DO THIS → Reproduce every one of the items below verbatim, keeping each line unchanged.

DATA LINES →
● ● ● ● ● ● ●
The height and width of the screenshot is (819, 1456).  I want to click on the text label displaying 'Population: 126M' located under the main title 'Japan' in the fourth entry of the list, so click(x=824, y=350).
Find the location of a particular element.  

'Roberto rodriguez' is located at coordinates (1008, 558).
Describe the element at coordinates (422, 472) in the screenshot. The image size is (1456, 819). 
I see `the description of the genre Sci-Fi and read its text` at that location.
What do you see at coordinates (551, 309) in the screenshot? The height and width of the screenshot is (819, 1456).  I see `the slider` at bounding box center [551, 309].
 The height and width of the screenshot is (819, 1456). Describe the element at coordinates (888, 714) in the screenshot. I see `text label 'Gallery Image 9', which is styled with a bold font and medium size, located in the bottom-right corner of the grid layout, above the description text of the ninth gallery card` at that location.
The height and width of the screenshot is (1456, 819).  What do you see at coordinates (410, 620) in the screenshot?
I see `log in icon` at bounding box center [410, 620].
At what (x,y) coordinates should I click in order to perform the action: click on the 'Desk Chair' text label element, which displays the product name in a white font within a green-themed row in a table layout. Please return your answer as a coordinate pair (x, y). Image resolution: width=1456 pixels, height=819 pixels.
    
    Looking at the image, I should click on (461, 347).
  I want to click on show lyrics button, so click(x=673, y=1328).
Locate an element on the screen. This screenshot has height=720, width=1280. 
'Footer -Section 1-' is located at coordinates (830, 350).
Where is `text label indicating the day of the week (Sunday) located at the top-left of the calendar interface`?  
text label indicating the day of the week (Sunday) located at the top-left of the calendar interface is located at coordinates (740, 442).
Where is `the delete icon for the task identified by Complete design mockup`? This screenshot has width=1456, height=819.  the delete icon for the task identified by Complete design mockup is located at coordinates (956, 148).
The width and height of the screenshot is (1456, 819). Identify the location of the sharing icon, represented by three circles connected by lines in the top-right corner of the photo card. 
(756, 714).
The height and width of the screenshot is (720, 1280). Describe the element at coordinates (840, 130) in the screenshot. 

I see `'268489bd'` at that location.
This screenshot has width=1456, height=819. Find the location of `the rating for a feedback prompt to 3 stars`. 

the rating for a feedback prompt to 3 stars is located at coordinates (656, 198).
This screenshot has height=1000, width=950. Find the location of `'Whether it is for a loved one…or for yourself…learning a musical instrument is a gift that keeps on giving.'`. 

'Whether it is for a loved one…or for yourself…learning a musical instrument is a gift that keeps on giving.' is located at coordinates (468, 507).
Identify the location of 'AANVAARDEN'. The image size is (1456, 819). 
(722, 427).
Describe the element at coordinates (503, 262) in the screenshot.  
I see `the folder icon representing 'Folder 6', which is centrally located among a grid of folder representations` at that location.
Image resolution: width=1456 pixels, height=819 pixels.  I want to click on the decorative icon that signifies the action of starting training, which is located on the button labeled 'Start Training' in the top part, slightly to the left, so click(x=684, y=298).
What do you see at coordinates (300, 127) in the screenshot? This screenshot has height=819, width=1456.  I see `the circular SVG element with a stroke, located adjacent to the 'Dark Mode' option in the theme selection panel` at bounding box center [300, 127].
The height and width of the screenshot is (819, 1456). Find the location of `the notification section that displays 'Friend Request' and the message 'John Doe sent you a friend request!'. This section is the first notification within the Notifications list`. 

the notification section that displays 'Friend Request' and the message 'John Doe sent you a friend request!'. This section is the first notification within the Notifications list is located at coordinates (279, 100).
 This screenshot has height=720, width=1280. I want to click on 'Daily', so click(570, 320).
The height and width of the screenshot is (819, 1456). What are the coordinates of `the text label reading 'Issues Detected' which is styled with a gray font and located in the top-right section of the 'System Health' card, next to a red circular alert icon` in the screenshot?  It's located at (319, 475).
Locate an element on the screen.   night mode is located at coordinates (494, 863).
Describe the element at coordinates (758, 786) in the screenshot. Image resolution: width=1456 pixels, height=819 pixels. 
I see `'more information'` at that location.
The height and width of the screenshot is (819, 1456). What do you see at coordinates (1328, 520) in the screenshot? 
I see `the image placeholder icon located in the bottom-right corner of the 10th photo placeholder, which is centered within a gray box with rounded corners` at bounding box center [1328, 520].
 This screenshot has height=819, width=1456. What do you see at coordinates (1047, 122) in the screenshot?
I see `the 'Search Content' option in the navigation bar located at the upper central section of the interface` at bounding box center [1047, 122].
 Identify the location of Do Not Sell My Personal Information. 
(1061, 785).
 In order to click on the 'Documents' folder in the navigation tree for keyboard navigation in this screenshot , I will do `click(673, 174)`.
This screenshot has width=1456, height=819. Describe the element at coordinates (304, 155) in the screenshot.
● ● ● ● ● ● ●
THE REPLY →
The height and width of the screenshot is (819, 1456).  I want to click on the text label displaying 'Population: 126M' located under the main title 'Japan' in the fourth entry of the list, so click(x=824, y=350).
Find the location of a particular element.  

'Roberto rodriguez' is located at coordinates (1008, 558).
Describe the element at coordinates (422, 472) in the screenshot. The image size is (1456, 819). 
I see `the description of the genre Sci-Fi and read its text` at that location.
What do you see at coordinates (551, 309) in the screenshot? The height and width of the screenshot is (819, 1456).  I see `the slider` at bounding box center [551, 309].
 The height and width of the screenshot is (819, 1456). Describe the element at coordinates (888, 714) in the screenshot. I see `text label 'Gallery Image 9', which is styled with a bold font and medium size, located in the bottom-right corner of the grid layout, above the description text of the ninth gallery card` at that location.
The height and width of the screenshot is (1456, 819).  What do you see at coordinates (410, 620) in the screenshot?
I see `log in icon` at bounding box center [410, 620].
At what (x,y) coordinates should I click in order to perform the action: click on the 'Desk Chair' text label element, which displays the product name in a white font within a green-themed row in a table layout. Please return your answer as a coordinate pair (x, y). Image resolution: width=1456 pixels, height=819 pixels.
    
    Looking at the image, I should click on (461, 347).
  I want to click on show lyrics button, so click(x=673, y=1328).
Locate an element on the screen. This screenshot has height=720, width=1280. 
'Footer -Section 1-' is located at coordinates (830, 350).
Where is `text label indicating the day of the week (Sunday) located at the top-left of the calendar interface`?  
text label indicating the day of the week (Sunday) located at the top-left of the calendar interface is located at coordinates (740, 442).
Where is `the delete icon for the task identified by Complete design mockup`? This screenshot has width=1456, height=819.  the delete icon for the task identified by Complete design mockup is located at coordinates (956, 148).
The width and height of the screenshot is (1456, 819). Identify the location of the sharing icon, represented by three circles connected by lines in the top-right corner of the photo card. 
(756, 714).
The height and width of the screenshot is (720, 1280). Describe the element at coordinates (840, 130) in the screenshot. 

I see `'268489bd'` at that location.
This screenshot has width=1456, height=819. Find the location of `the rating for a feedback prompt to 3 stars`. 

the rating for a feedback prompt to 3 stars is located at coordinates (656, 198).
This screenshot has height=1000, width=950. Find the location of `'Whether it is for a loved one…or for yourself…learning a musical instrument is a gift that keeps on giving.'`. 

'Whether it is for a loved one…or for yourself…learning a musical instrument is a gift that keeps on giving.' is located at coordinates (468, 507).
Identify the location of 'AANVAARDEN'. The image size is (1456, 819). 
(722, 427).
Describe the element at coordinates (503, 262) in the screenshot.  
I see `the folder icon representing 'Folder 6', which is centrally located among a grid of folder representations` at that location.
Image resolution: width=1456 pixels, height=819 pixels.  I want to click on the decorative icon that signifies the action of starting training, which is located on the button labeled 'Start Training' in the top part, slightly to the left, so click(x=684, y=298).
What do you see at coordinates (300, 127) in the screenshot? This screenshot has height=819, width=1456.  I see `the circular SVG element with a stroke, located adjacent to the 'Dark Mode' option in the theme selection panel` at bounding box center [300, 127].
The height and width of the screenshot is (819, 1456). Find the location of `the notification section that displays 'Friend Request' and the message 'John Doe sent you a friend request!'. This section is the first notification within the Notifications list`. 

the notification section that displays 'Friend Request' and the message 'John Doe sent you a friend request!'. This section is the first notification within the Notifications list is located at coordinates (279, 100).
 This screenshot has height=720, width=1280. I want to click on 'Daily', so click(570, 320).
The height and width of the screenshot is (819, 1456). What are the coordinates of `the text label reading 'Issues Detected' which is styled with a gray font and located in the top-right section of the 'System Health' card, next to a red circular alert icon` in the screenshot?  It's located at (319, 475).
Locate an element on the screen.   night mode is located at coordinates (494, 863).
Describe the element at coordinates (758, 786) in the screenshot. Image resolution: width=1456 pixels, height=819 pixels. 
I see `'more information'` at that location.
The height and width of the screenshot is (819, 1456). What do you see at coordinates (1328, 520) in the screenshot? 
I see `the image placeholder icon located in the bottom-right corner of the 10th photo placeholder, which is centered within a gray box with rounded corners` at bounding box center [1328, 520].
 This screenshot has height=819, width=1456. What do you see at coordinates (1047, 122) in the screenshot?
I see `the 'Search Content' option in the navigation bar located at the upper central section of the interface` at bounding box center [1047, 122].
 Identify the location of Do Not Sell My Personal Information. 
(1061, 785).
 In order to click on the 'Documents' folder in the navigation tree for keyboard navigation in this screenshot , I will do `click(673, 174)`.
This screenshot has width=1456, height=819. Describe the element at coordinates (304, 155) in the screenshot.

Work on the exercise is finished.